Cette dynamique a également des répercussions au niveau européen. Des personnalités politiques allemandes influentes au sein du Parti populaire européen (PPE) œuvrent à affaiblir des pans clés du « Green Deal » européen, notamment la réglementation sur l'interdiction des nouveaux véhicules à moteur thermique prévue pour 2035.
Les défis à venir
Malgré les obstacles, l'Allemagne dispose d'institutions solides pour relever les défis à venir. Une décision de la Cour constitutionnelle a contraint le gouvernement à renforcer sa loi sur le climat, créant un précédent juridique important. Cependant, la réussite de la transition dépendra de la capacité des dirigeants à convaincre la population de la nécessité de réformes profondes et parfois difficiles.

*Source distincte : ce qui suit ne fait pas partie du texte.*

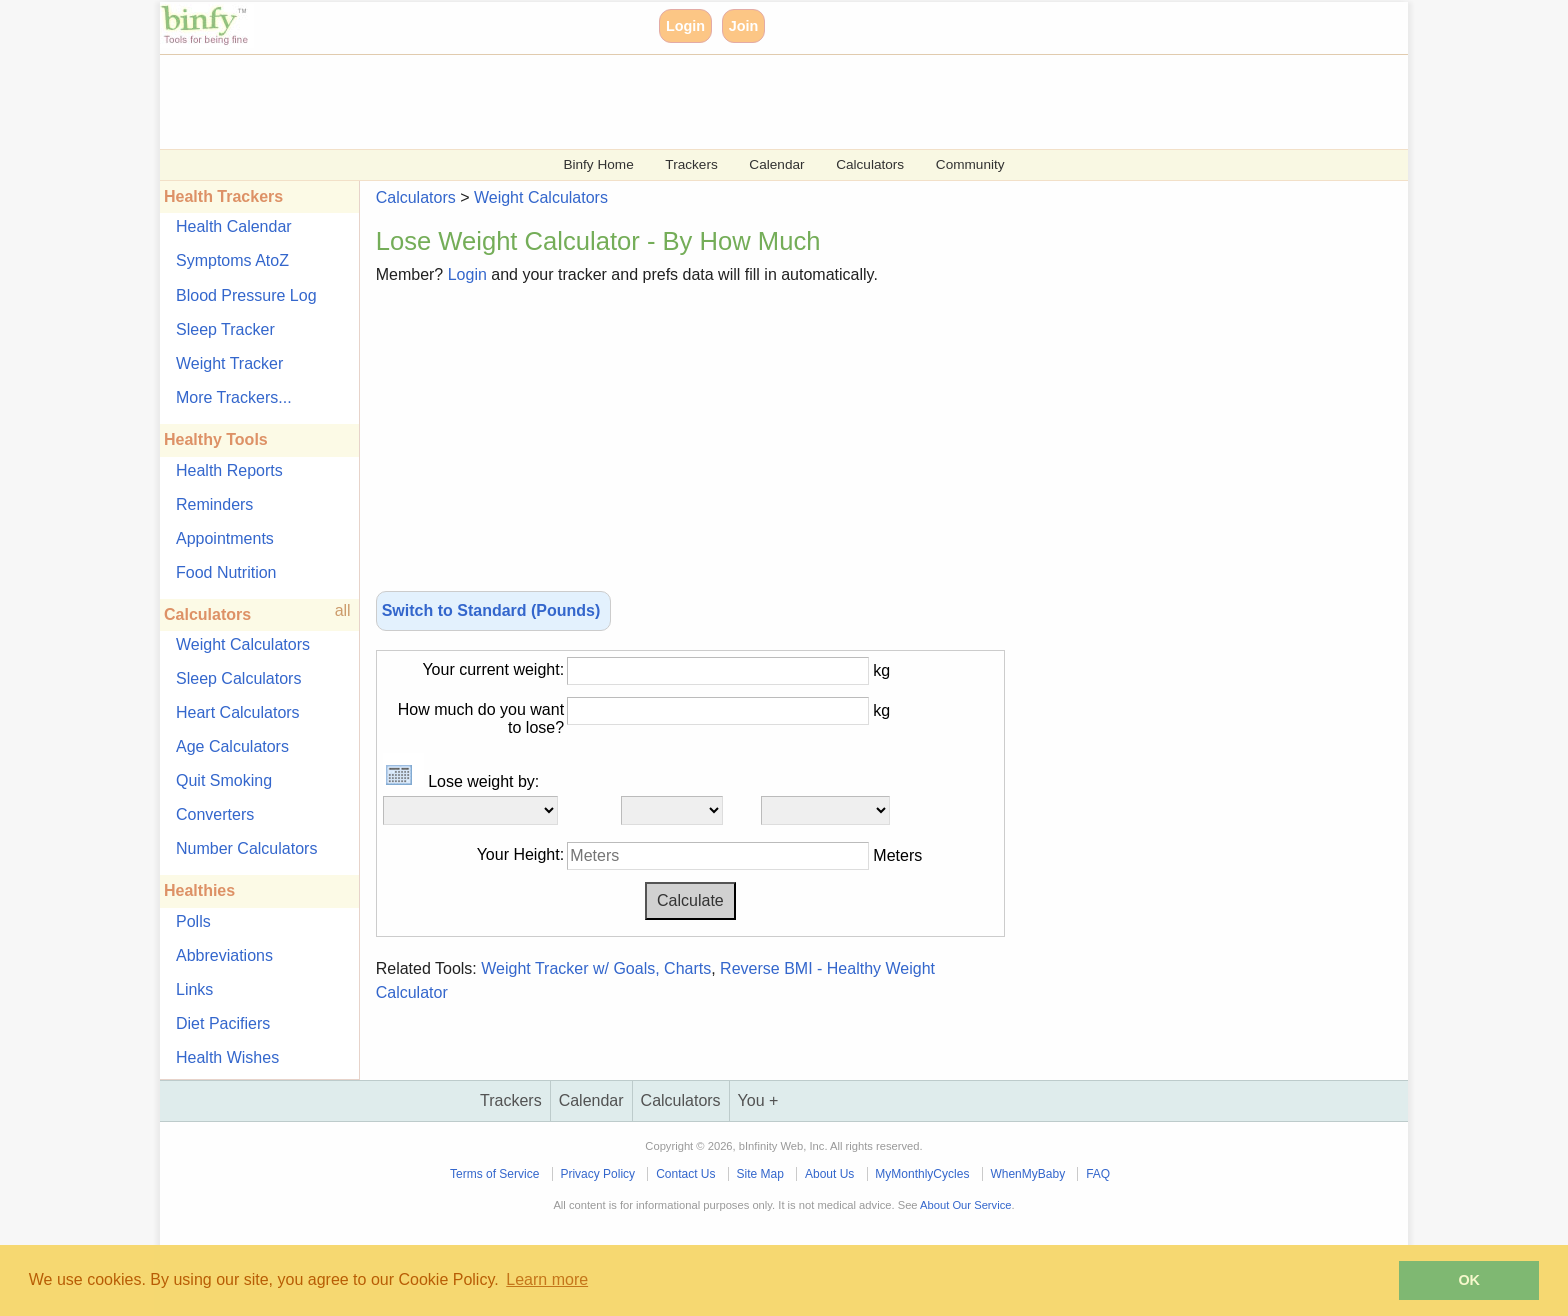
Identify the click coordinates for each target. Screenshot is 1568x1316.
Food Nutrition (226, 572)
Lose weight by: (461, 781)
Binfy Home (598, 164)
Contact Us (685, 1174)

Selon Niklas Höhne, cofondateur du NewClimate Institute, l'Allemagne a un rôle crucial à jouer. « Quelqu'un doit prendre le relais, et le seul acteur qui le peut est l'Union européenne. L'Allemagne pilote l'UE, mais elle la pousse actuellement dans le sens d'une moindre ambition », analyse-t-il.
La transition écologique, comparable à la modernisation du réseau ferroviaire, nécessitera des investissements massifs et provoquera des perturbations. Pour Luisa Neubauer, le succès dépendra de la compréhension collective des raisons de ces efforts. « Si nous ne savons pas pourquoi nous le faisons, nous n'irons pas jusqu'au bout lorsque cela deviendra vraiment difficile, dur et polarisant », prévient-elle. L'avenir de la politique climatique allemande déterminera non seulement sa propre trajectoire vers la neutralité carbone, mais aussi celle de toute l'Europe.